You should be able to get serial numbers from iostat -E
.
If the drive isn’t even reporting its serial number, it’s probably so far gone that SMART queries aren’t likely to respond either. I’m guessing there is no enclosure device (diskinfo would show the location if so).
In that scenario, usually I end up resorting to running dd on the good drives to eliminate them by looking at the activity. It’s crude but can be effective.
On May 10, 2022, at 11:51 AM, Jonathan Perkin @.***> wrote:
You should be able to get serial numbers from iostat -E.
— Reply to this email directly, view it on GitHub, or unsubscribe. You are receiving this because you are subscribed to this thread.
Actually 'diskinfo -P' doesn't return a serial for any drive except the USB-flashdrive used for booting in all 5 of our smartOS nodes.
# diskinfo -P
DISK VID PID SERIAL FLT LOC LOCATION
c0t5000C50041F9400Fd0 SEAGATE ST2000NM0001 - - - -
c0t5000C50041F934DBd0 SEAGATE ST2000NM0001 - - - -
c0t5000C50041F93BCFd0 SEAGATE ST2000NM0001 - - - -
c0t5000C50041F93EFBd0 SEAGATE ST2000NM0001 - - - -
c1t00A075012BF9E606d0 NVMe Micron_7300_MTFDHBA960TDF - - - -
c2t00A075012BF9E5F4d0 NVMe Micron_7300_MTFDHBA960TDF - - - -
c3t0d0 Kingston DataTraveler 3.0 50E549C20249BFC0D9B12403 - - -
c4t0d0 Single Flash Reader 058F63356336 - - -
---
# diskinfo -P
DISK VID PID SERIAL FLT LOC LOCATION
c1t0d0 SanDisk' Cruzer Fit 4C530000061127117191 - - -
c2t0d0 INTEL SSDSC2KB480G7 - - - -
c2t3d0 INTEL SSDSC2KB480G7 - - - -
---
# diskinfo -P
DISK VID PID SERIAL FLT LOC LOCATION
c1t0d0 SanDisk Ultra Fit 4C530001111231118393 - - -
c2t2d0 INTEL SSDSC2KB240G7 - - - -
c2t3d0 INTEL SSDSC2KB240G7 - - - -
(and so on for the other 2 nodes with 2 Intel DC S4500 SSDs)
@jperkin with 'iostat -E' I at least get some error statistics and the serial number to identify the disk, thanks!
# iostat -E sd1
sd1 Soft Errors: 1 Hard Errors: 12 Transport Errors: 220
Vendor: ATA Product: INTEL SSDSC2KB48 Revision: 0142 Serial No: PHYS8251011L480
Size: 480.10GB <480103981056 bytes>
Media Error: 0 Device Not Ready: 0 No Device: 0 Recoverable: 0
Illegal Request: 33 Predictive Failure Analysis: 0
I still think smartmontools (or any other tool to show/monitor SMART data) would be beneficial to monitor drives and alert on various indicators BEFORE the drive actually dies... The drive in this node - as often - didn't just die but periodically stalled the system as it went silent for several seconds every now and then.
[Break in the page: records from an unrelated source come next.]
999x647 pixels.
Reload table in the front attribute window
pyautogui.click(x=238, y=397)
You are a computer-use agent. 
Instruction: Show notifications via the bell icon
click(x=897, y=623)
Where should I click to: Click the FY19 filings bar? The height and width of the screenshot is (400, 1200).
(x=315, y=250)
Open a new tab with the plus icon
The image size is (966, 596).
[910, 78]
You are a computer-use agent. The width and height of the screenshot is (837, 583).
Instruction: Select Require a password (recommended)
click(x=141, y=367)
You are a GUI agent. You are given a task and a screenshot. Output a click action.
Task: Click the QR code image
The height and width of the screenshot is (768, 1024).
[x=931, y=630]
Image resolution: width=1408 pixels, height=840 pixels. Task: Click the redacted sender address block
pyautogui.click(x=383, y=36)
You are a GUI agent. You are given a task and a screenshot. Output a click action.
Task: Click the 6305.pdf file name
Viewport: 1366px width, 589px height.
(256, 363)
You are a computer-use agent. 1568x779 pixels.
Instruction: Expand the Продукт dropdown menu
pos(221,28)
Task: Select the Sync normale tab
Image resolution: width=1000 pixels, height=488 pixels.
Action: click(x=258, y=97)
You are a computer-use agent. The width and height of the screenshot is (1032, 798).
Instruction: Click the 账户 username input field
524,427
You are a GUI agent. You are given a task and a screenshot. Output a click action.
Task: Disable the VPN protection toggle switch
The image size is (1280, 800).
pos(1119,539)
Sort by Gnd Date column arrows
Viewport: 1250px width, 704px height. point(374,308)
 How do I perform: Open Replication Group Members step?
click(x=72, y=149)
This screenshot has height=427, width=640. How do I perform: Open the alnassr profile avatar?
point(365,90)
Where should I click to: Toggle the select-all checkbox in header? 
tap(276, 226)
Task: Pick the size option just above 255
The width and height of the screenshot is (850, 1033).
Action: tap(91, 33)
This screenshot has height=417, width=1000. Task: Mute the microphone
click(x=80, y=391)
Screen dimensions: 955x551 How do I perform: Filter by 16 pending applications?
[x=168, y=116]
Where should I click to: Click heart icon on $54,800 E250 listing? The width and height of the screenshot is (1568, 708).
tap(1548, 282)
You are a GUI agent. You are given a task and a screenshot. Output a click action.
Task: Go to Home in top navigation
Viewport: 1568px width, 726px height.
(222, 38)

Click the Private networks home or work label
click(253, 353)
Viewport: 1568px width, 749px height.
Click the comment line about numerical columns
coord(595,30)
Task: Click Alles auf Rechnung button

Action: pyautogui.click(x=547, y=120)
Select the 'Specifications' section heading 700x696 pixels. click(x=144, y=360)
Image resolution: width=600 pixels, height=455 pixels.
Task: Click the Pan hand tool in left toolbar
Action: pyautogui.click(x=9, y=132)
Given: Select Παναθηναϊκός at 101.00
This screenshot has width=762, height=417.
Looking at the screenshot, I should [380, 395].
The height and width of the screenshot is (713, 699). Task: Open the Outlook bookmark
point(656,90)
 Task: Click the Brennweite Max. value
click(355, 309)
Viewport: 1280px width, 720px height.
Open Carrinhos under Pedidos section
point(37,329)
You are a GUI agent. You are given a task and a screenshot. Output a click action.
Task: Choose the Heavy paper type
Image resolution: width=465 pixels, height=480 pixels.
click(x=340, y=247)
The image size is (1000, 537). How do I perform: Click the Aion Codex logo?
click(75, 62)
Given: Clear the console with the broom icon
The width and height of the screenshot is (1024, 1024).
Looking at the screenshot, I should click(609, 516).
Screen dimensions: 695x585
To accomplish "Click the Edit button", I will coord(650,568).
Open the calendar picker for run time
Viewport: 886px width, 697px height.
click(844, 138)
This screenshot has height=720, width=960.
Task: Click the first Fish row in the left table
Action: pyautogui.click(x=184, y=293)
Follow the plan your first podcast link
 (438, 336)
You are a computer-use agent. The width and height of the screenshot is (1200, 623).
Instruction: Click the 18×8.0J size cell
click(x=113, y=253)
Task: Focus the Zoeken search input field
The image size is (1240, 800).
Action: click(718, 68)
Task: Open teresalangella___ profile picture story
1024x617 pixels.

Utilities like "smartctl" SHOULD be available in the global zone, with no extra installation, to verify the health of the harddisks. Periodic SMART validation should be in any SysAdmin checklist, beside the regular "zpool scrub".
Please, include "smartctl" in the live image, usable in from the global zone.